■ **WORK INSTRUCTION**: Tally the lines of the material that carry the word "Modellbau". Give no more than the number.

### THE RECORDS ###

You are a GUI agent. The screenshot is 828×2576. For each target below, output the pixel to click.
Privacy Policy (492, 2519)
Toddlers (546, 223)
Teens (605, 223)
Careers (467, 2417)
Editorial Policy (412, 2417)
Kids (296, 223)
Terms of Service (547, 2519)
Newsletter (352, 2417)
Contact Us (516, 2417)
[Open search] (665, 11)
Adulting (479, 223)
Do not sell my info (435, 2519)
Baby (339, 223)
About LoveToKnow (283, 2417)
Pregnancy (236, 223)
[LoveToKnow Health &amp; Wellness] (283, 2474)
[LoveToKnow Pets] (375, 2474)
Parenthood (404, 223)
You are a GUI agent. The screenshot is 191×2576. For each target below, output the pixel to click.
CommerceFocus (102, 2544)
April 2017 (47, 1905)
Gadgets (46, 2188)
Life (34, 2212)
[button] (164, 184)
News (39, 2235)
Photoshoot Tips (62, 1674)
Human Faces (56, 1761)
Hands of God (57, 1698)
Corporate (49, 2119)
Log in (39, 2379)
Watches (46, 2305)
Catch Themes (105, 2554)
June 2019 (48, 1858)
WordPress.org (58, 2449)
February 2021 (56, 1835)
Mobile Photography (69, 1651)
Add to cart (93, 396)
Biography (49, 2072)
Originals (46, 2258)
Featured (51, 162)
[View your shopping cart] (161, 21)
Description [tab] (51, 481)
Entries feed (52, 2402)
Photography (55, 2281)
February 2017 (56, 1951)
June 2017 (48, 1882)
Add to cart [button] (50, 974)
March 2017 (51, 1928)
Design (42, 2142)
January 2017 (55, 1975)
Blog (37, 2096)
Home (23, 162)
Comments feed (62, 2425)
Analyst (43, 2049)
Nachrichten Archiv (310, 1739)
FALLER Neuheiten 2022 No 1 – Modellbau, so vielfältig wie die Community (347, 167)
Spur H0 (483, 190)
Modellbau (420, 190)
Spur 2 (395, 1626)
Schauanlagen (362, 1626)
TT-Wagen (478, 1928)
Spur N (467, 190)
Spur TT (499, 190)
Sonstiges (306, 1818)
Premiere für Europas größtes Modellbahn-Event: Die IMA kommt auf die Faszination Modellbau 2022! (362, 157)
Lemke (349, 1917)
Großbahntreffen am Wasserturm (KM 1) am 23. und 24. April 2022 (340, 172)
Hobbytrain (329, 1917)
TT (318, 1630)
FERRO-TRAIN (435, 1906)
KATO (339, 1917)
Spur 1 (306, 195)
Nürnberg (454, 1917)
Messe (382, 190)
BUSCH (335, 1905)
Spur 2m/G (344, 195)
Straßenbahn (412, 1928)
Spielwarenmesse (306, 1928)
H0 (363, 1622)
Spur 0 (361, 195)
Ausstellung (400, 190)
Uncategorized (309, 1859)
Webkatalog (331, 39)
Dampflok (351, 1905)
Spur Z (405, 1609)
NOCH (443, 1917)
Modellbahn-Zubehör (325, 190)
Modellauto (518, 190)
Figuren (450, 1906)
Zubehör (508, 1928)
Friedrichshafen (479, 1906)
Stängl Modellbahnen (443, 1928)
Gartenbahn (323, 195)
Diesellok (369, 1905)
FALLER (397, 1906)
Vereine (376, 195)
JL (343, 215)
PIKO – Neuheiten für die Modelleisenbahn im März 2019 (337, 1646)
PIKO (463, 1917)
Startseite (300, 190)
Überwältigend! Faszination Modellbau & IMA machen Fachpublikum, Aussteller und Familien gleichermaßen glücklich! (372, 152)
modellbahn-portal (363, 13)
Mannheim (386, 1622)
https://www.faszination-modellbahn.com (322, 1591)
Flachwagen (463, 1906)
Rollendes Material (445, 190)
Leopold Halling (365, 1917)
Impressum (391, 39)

###

■ **RESPONSE**: 4